Although volatile organic solvents such as toluene are used for commercial and industrial uses, they are often voluntarily inhaled for their intoxicating and euphoric effects. Research into the effects of inhalants such as toluene on brain function have revealed actions on a variety of ligand-gated and voltage-activated ion channels involved in regulating neuronal excitability. Previous work from this laboratory has also shown that brief exposures to toluene vapor induce changes in the intrinsic excitability and synaptic transmission of neurons within the medial prefrontal cortex and ventral tegmental area that vary depending on projection target. In the present study, we recorded current-evoked spiking of medium spiny neurons (MSNs) in the nucleus accumbens (NAc) core and shell in adolescent rats exposed to an intoxicating concentration of toluene vapor.
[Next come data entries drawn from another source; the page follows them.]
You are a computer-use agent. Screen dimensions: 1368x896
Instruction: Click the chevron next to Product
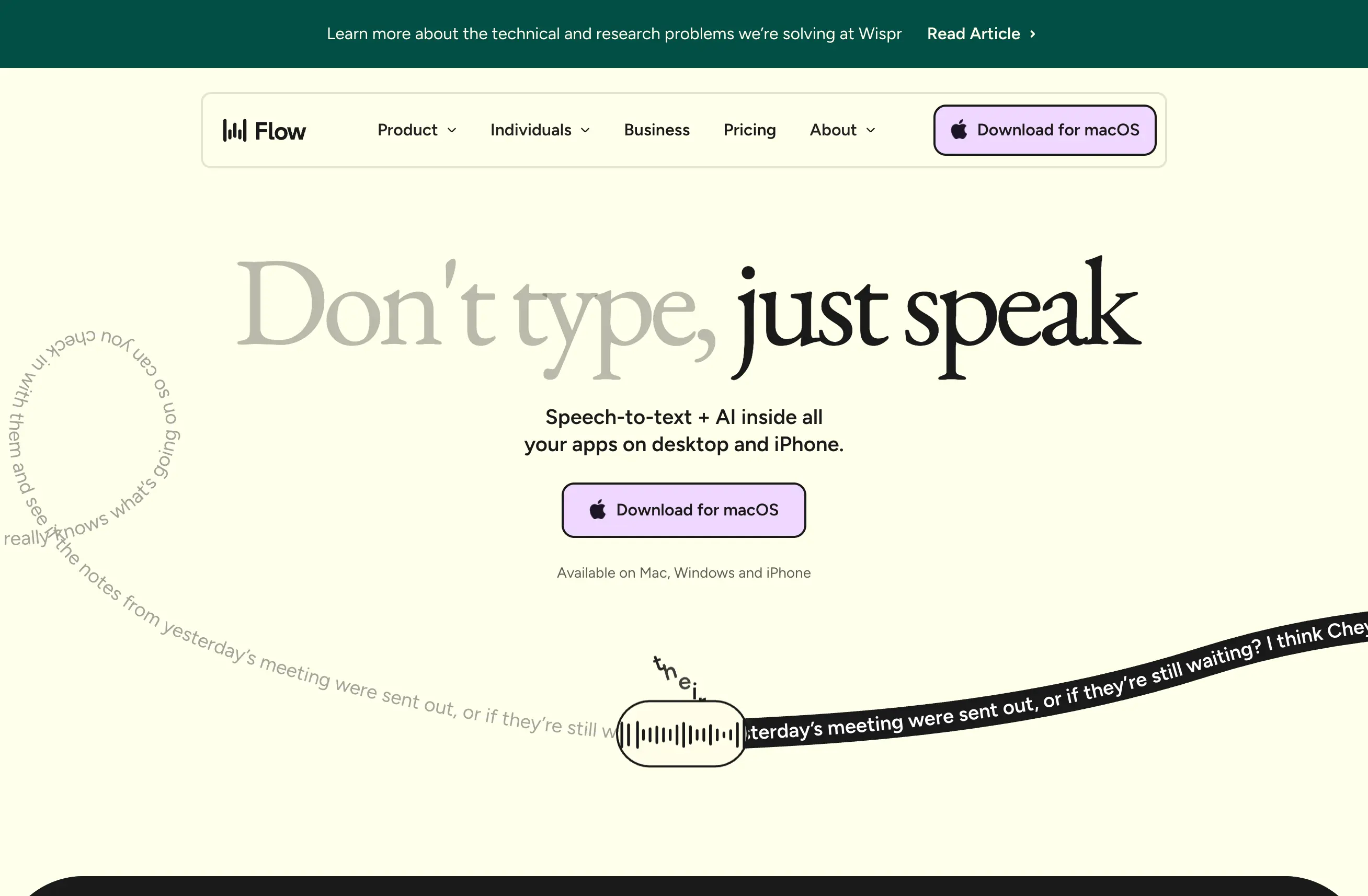tap(452, 131)
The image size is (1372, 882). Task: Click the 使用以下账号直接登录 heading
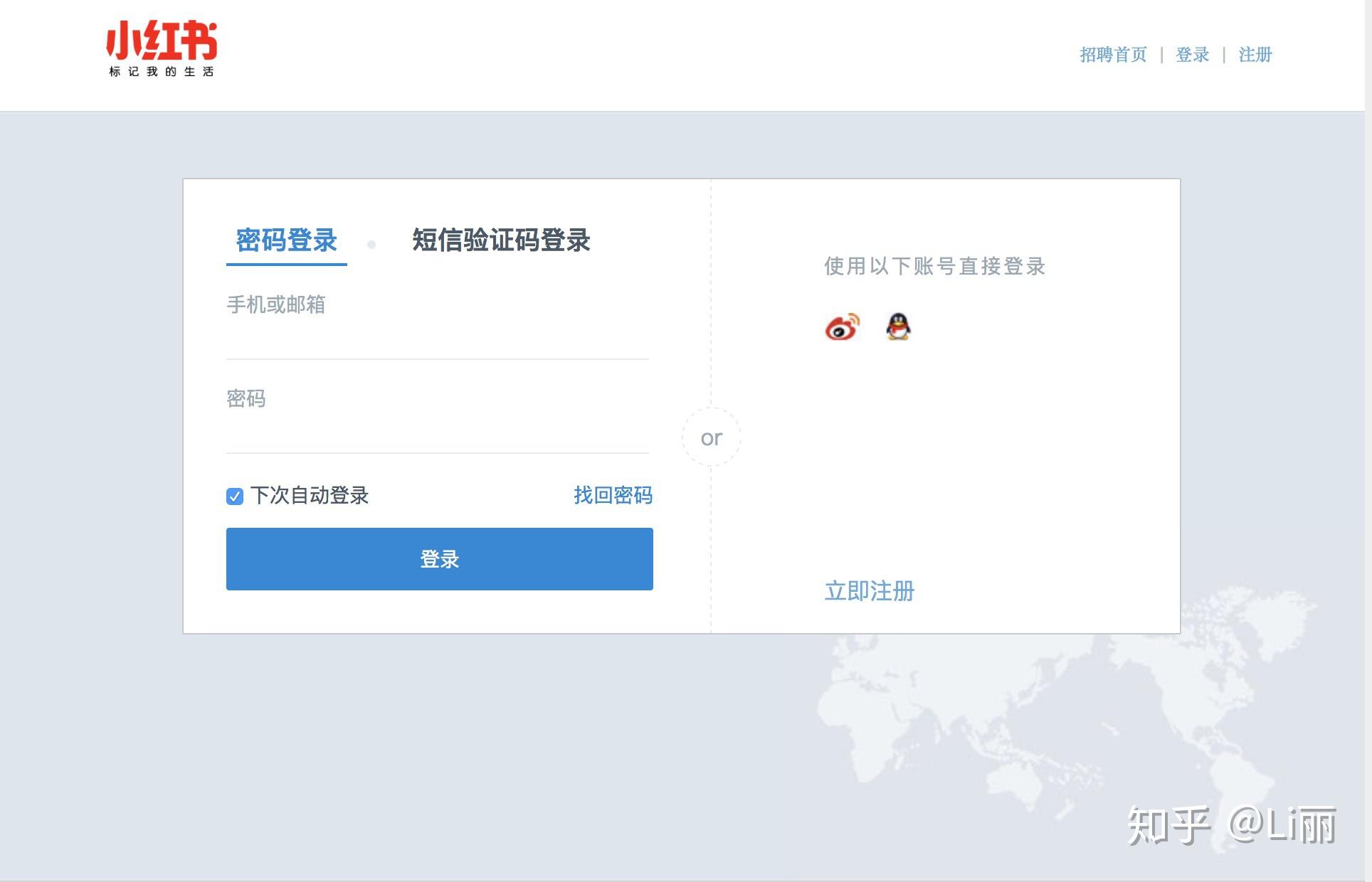tap(934, 266)
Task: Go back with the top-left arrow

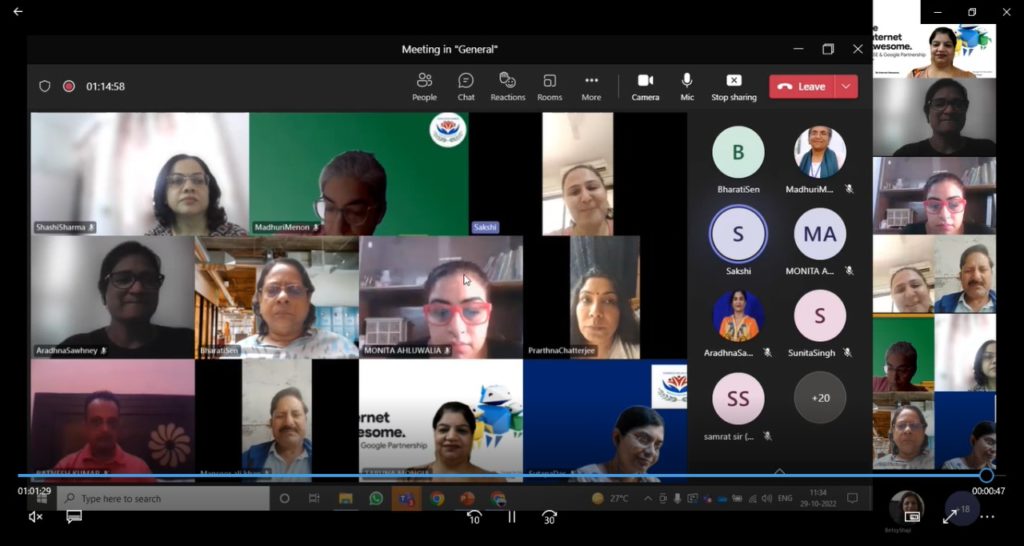Action: (x=17, y=12)
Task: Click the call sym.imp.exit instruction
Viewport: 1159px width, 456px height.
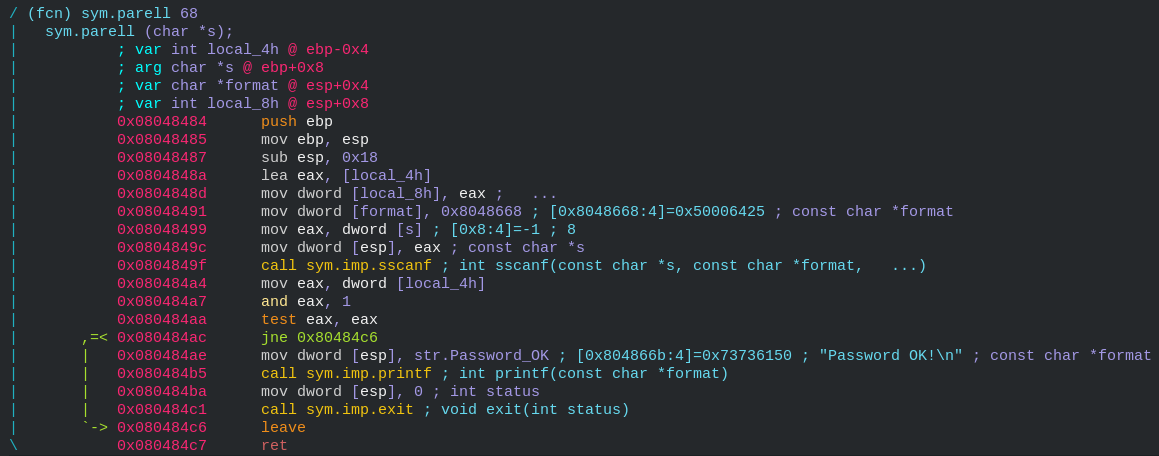Action: click(x=337, y=409)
Compared to air controls, firing of NAc core MSNs in Sprague-Dawley rats was not altered 24 h after exposure to 10,500 ppm toluene vapor while spiking of NAc shell MSNs was enhanced at low current steps but reduced at higher current steps. When the rheobase current was used to putatively identify MSN subtypes, both "D1-like" and "D2-like" MSNs within the NAc shell but not core showed toluene-induced changes in firing. As toluene may itself have altered the rheobase resulting in misclassification of neuron subtype, we conducted additional studies using adolescent D2-Cre rats infused with a Cre-dependent mCherry reporter virus. Following toluene vapor exposure, spiking of NAc shell D2+ MSNs was enhanced at low current steps but inhibited at higher currents as compared to air controls while there were no differences in the firing of NAc shell D2- MSNs. The toluene-induced change in NAc D2+ shell MSN firing was accompanied by alterations in membrane resistance, rheobase, action potential rise time and height with no changes noted in D2- MSNs. Overall, these data add to a growing literature showing that brief exposures to intoxicating concentrations of toluene vapor causes selective alterations in the excitability of neurons within the addiction neurocircuitry that vary depending on sub-region, cell-type and projection target.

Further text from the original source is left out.